Zuck may have found his soulmate in Priscilla Chan, and supposedly can handle himself decently in an octagon. But he does seem to have a very long memory and a penchant for hiding. The entire rebranding to Meta was a nod to a world of avatars and virtual reality he dreamed up as an alternative when the world was in lockdown and time spent on his platforms–and others’–skyrocketed. The announcement video which featured his audition for the next James Cameron epic is something that remains etched in my mind and can’t be unseen.
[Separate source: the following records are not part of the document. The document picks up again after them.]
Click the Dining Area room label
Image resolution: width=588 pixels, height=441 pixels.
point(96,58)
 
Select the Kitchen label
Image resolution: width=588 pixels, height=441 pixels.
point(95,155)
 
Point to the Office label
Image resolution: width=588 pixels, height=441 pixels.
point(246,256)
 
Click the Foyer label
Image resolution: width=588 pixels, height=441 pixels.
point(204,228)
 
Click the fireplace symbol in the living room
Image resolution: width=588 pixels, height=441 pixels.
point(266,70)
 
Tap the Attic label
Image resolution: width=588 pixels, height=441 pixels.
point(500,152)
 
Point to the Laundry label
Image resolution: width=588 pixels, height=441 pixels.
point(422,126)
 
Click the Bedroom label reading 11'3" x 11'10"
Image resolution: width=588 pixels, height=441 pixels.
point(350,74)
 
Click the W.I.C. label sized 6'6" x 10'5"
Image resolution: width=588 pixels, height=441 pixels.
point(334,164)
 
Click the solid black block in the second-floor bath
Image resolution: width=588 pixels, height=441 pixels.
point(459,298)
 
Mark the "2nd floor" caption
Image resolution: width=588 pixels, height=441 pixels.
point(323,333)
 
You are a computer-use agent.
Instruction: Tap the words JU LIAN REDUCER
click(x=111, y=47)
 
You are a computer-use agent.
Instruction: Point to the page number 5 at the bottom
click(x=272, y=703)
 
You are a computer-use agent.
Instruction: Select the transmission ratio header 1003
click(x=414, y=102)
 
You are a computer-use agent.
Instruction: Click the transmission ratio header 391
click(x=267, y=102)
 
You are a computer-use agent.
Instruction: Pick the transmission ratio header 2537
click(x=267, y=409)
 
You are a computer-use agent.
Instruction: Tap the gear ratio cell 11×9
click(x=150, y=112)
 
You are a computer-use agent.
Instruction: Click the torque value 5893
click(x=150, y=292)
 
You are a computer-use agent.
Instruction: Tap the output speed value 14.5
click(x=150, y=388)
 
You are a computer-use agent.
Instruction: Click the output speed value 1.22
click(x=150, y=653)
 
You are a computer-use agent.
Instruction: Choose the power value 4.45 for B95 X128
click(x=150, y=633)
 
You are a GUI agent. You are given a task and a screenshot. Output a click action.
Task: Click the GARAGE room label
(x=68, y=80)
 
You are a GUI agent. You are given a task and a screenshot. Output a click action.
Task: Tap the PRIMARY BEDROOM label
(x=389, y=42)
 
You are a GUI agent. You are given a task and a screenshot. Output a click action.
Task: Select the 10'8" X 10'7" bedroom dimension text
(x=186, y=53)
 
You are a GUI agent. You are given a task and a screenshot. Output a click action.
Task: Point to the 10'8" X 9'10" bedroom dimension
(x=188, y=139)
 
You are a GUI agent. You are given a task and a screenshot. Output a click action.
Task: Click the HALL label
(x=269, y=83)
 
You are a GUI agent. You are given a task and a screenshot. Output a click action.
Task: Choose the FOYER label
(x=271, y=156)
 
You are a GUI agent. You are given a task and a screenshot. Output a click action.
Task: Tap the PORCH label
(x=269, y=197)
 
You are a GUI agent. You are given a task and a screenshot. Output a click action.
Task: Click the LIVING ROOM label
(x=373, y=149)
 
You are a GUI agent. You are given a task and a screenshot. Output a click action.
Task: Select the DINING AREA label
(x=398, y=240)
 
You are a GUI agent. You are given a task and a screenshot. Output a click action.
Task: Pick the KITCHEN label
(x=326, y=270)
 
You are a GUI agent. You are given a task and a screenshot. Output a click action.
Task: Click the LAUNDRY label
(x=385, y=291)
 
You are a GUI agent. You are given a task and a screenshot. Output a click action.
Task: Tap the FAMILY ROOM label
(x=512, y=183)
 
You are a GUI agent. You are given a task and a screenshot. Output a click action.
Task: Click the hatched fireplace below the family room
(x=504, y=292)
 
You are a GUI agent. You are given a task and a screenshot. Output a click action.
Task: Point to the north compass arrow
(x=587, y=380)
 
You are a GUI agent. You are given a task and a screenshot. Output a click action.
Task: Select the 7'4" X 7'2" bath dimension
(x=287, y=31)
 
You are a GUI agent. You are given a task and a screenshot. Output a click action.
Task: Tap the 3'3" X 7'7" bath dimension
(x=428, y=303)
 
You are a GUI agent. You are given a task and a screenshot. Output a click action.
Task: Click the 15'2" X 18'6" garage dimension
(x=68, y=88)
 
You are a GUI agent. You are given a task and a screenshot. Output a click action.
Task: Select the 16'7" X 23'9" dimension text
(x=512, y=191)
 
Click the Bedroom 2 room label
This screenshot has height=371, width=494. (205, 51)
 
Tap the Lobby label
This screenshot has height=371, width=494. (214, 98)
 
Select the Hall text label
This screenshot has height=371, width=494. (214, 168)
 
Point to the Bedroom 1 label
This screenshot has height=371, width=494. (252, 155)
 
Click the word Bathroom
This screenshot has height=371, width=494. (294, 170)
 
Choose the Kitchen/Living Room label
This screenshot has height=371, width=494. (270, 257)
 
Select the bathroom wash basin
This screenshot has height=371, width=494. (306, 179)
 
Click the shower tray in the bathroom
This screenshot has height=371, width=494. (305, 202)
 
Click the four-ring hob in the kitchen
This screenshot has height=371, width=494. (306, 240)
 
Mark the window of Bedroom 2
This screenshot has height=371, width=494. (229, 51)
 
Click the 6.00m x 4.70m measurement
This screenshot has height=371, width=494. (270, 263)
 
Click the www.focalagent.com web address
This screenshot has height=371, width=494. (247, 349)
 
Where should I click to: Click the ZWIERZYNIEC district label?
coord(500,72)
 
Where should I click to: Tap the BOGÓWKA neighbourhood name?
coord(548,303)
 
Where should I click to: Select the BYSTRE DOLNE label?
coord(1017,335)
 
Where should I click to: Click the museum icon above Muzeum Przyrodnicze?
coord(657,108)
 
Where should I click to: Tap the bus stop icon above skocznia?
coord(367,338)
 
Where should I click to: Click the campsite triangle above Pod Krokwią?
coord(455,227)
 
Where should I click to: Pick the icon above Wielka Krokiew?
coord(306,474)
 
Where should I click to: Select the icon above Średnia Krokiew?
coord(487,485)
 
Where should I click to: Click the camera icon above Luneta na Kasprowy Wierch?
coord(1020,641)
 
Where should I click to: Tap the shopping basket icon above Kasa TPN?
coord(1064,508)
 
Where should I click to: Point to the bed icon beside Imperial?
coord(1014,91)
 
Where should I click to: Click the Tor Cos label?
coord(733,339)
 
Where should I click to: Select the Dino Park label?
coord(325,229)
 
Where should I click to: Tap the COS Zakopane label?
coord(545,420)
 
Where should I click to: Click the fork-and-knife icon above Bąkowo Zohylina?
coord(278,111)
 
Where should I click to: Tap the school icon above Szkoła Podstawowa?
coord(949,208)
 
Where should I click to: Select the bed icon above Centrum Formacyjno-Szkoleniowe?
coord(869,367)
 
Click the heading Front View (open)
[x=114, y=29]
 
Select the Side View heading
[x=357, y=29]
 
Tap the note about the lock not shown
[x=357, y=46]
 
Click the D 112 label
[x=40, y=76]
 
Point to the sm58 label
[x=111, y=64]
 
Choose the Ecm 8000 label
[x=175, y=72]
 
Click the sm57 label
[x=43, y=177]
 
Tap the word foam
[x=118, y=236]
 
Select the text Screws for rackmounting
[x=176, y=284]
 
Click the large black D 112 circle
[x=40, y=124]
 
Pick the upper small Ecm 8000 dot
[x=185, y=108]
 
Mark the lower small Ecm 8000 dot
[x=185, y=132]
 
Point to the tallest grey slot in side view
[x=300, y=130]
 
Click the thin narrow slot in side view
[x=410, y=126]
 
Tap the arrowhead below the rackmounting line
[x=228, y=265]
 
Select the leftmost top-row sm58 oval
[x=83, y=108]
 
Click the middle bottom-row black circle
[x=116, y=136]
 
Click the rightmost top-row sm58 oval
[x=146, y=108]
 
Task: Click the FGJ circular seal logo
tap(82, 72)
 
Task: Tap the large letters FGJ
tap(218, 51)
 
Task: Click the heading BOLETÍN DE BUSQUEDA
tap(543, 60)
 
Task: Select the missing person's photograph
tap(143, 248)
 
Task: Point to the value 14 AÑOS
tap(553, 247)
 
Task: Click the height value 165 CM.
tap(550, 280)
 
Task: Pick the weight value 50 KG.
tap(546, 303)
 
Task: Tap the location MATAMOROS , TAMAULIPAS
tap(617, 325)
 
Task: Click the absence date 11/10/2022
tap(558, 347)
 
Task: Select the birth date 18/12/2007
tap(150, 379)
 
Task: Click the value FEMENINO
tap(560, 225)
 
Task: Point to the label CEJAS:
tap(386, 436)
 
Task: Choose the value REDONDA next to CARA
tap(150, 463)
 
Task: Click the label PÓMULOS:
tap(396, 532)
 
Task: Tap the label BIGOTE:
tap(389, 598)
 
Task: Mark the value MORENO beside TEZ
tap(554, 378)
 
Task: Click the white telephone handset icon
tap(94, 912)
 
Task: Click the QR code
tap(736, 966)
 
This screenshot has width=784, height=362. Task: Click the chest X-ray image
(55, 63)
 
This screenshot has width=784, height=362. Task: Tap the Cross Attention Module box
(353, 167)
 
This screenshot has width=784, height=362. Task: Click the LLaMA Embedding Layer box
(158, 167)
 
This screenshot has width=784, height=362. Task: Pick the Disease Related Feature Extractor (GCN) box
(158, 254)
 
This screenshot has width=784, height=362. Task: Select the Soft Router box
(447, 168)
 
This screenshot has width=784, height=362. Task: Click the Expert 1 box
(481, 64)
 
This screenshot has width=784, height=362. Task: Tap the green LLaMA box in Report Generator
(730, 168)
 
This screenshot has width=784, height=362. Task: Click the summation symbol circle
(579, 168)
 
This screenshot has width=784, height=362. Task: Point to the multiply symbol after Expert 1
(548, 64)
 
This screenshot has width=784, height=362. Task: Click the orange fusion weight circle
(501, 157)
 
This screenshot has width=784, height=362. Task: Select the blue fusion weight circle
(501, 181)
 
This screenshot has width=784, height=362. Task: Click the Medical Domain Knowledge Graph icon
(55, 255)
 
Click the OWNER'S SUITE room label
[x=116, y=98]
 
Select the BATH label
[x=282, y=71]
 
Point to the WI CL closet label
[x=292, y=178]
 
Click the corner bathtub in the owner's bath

So if X is now the “town square” of vox populi, it appears that Facebook will now try to be the world’s crossroads–no guard rails, no silly encumbrances like facts and reality to get in the way of “freedom of speech”. We’ll soon see if there’s enough of an influx of humans who have eschewed the Metaverse to offset the degree of cancellations that were already being threatened by many in my feeds within minutes of yesterday’s news.
But do note that the mass exodus of tweeters and Washington Post subscribers haven’t yet made a dent in either the profits or the psyches of those running those businesses. And the odds are overwhelming that they never will. Maybe you may feel personally more cleansed by posting your thoughts on Bluesky and those family reunion and foodie pics might fit nicely into that feed. But please save any expression you might be inclined to make of a significant statement being made via your actions for your own private musings. Certainly, that’s how Mr. Thefacebook is opting to roll.
And who knows? Maybe I’ll finally be able to post something like this on his platform without interruption. I suppose if you found this there this morning I could be on my way.